As you may recall, the lord of the castle is the nucleus, the brain of the cell. Today in our castle, the lord has received a letter from his brother telling him of a wonderful new saddle design; the lord decides he must have such a saddle made right away. The letter is like the DNA, while the saddle design is like the gene; the letter has many other things in it besides the design (how Auntie Mable is doing, if the crops are growing well, and so forth), but all that the lord needs right now is the bit about how to make the saddle.

The first thing that the lord will do is call his scribe to come and make a copy of that part of the letter to take to the saddle maker. In the cell, this is going to look like copying the particular gene from the whole of the creature’s DNA, a process known as transcription. An enzyme (a special kind of protein that makes things happen in your body) comes and unzips the double helix, breaking apart the bonded nucleotides and straightening out the ladder. Then, just as the scribe copies the saddle design, another nucleic acid, ribonucleic acid (RNA), copies one side of the DNA. RNA is like DNA except that it has only one strand rather than two, making it look like a ladder that has been cut in half lengthwise. Also, it doesn’t use thymine (T) but instead uses the nucleotide uracil (U) in its place. The messenger RNA (mRNA – the particular type of RNA used here) forms by grabbing nucleotides out of the nucleus (where they are just swimming around waiting to be of assistance) to complement those on the DNA. In the end, the copy is like a mirror image, where the original TCA on the DNA looks like AGU on the mRNA.
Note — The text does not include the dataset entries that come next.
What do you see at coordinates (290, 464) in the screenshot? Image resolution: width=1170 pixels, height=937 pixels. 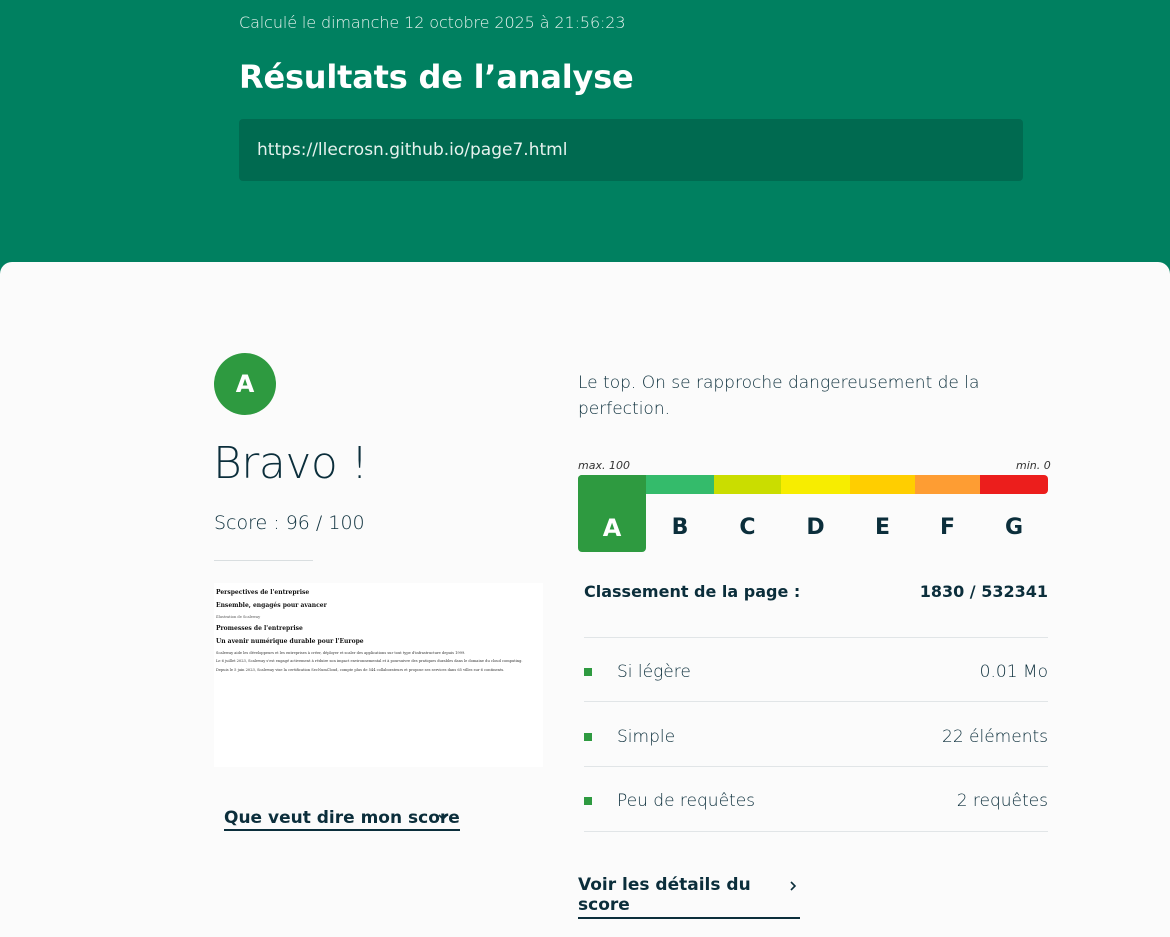 I see `result-headline: Bravo !` at bounding box center [290, 464].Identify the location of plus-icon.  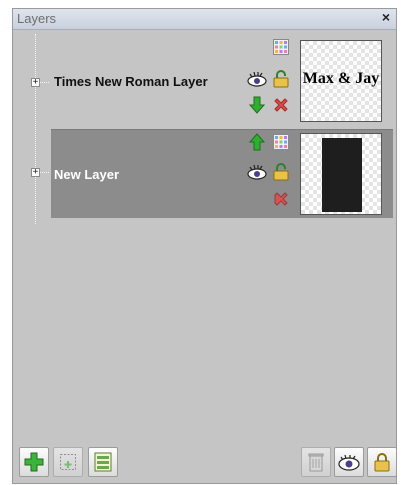
(34, 462).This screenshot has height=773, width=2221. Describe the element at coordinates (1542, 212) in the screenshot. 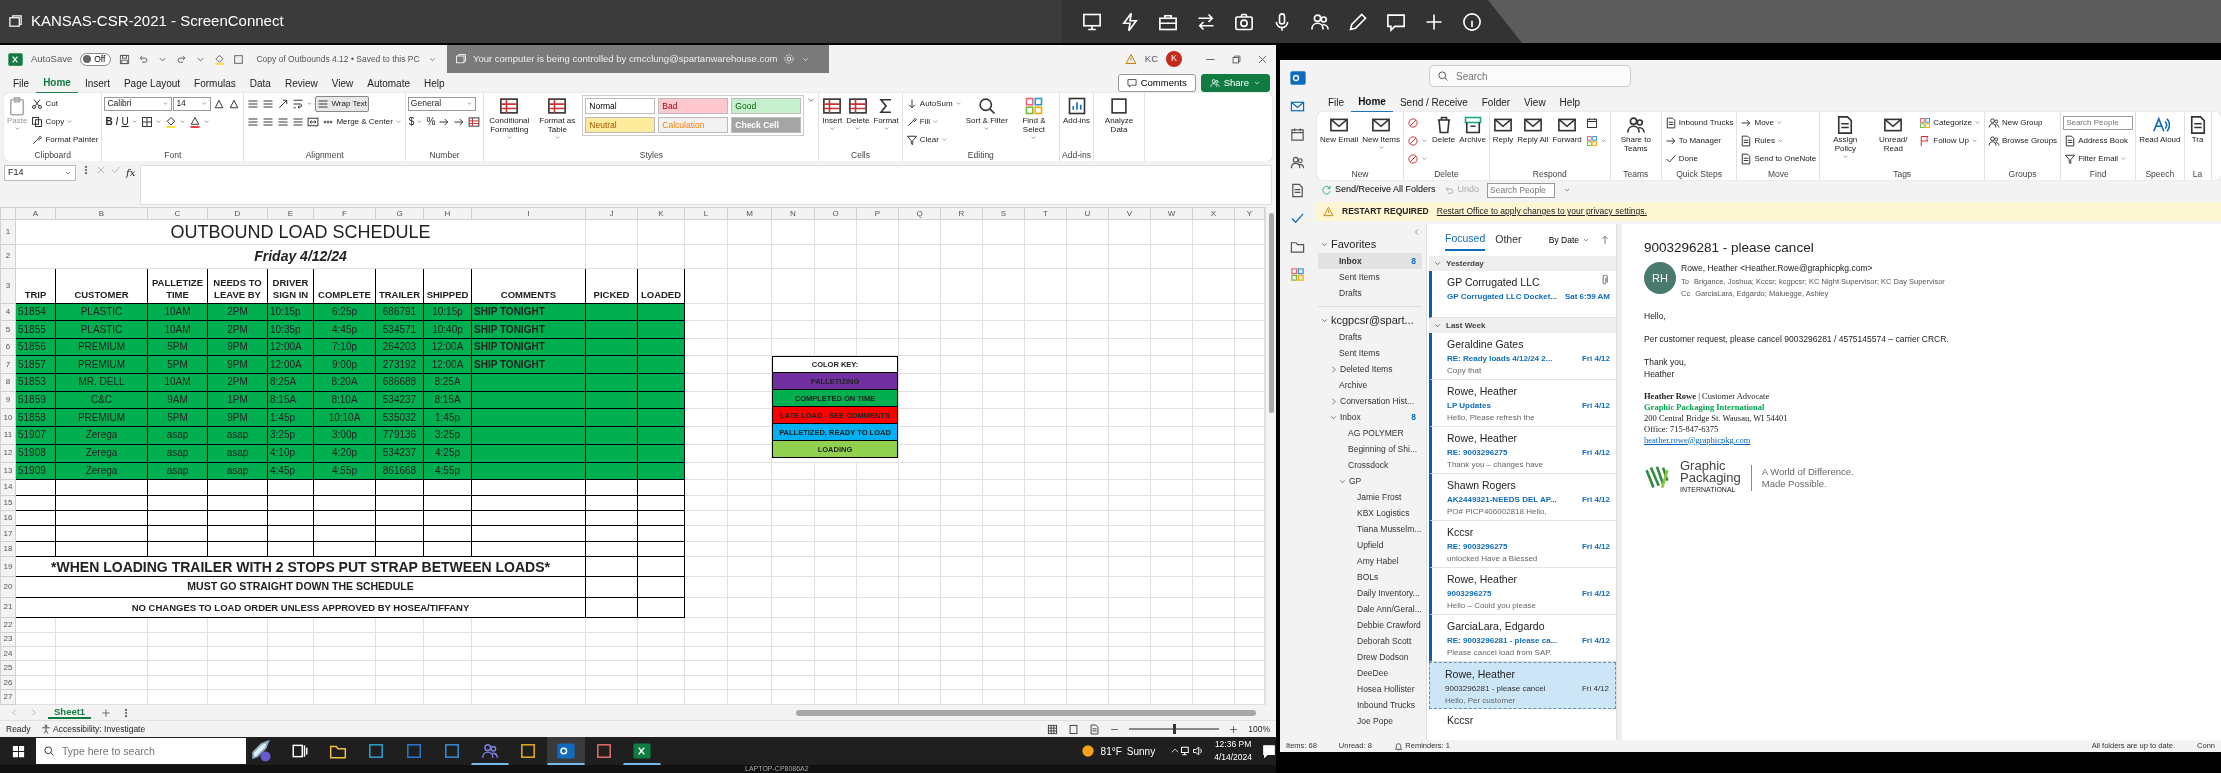

I see `notice-link: Restart Office to apply changes to your privacy settings.` at that location.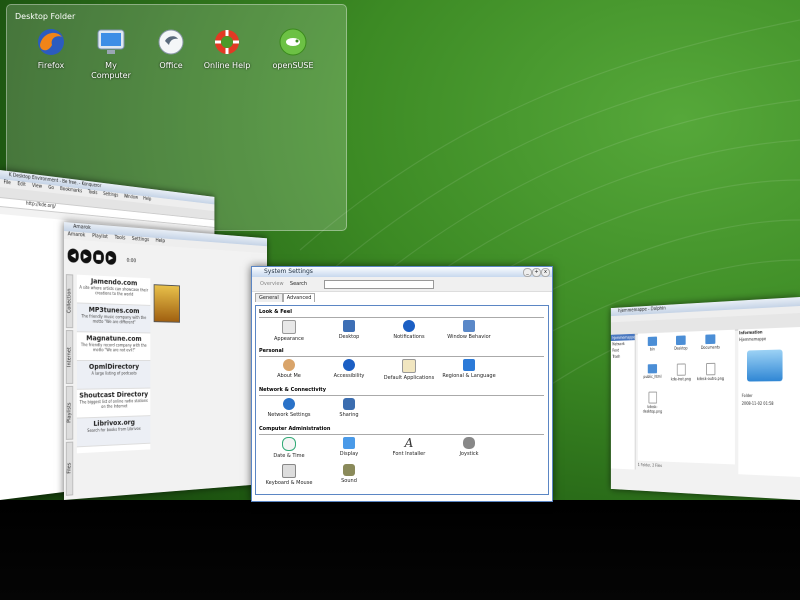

So now we have a copy of the gene, but we still don’t have the protein that we need – time for translation! The mRNA leaves the nucleus and goes into the cytoplasm, looking for a ribosome. The ribsosome reads the mRNA to build the protein that the DNA has requested. In our castle, the scribe is hurrying through the bailey, headed for the saddle maker’s workshop. The saddle maker looks over the design and calls for his apprentice to bring him the wood, leather, and nails that he needs to make the design. Shrinking back down to the cell level, you will recall that proteins are made of amino acids (like a medieval saddle is made of wood, leather, and nails). The amino acids are brought to the cell by another type of RNA known as transfer RNA (tRNA). Each cross-shaped tRNA is equipped with three nucleotides which are like a code that goes with a particular amino acid (and they match up with each set of three nucleotides on the mRNA – the ones on the mRNA are called the codon and the ones on the tRNA are called the anticodon). For example a tRNA with a UUC anticodon would always have attached on its other end a lysine amino acid while one with the codon ACC would bring a tryptophan.

The mRNA goes into the ribosome, which reads each codon and the right tRNA bring its amino acid and attaches it to the growing protein chain, like the saddle maker fitting together pieces of wood, carving it into the right shape and finishing the saddle with leather and nails. When the ribosome gets to the end of the mRNA, the protein chain breaks free and folds into its shape. The protein is finally ready to do its job, and the saddle is ready to take its rider. The lord didn’t make it, nor the letter, the scribe, or the apprentice. Even the saddle maker could not have made it on his own – he needed the instructions from the lord. Similarly, without the mRNA, the ribosome, the tRNA, and the protein made from amino acids, the DNA could not make anything happen in the creature. The proteins might stay in the cell or leave depending on its job, but either way it will ensure that the creature looks and works in the way that the Creator intended.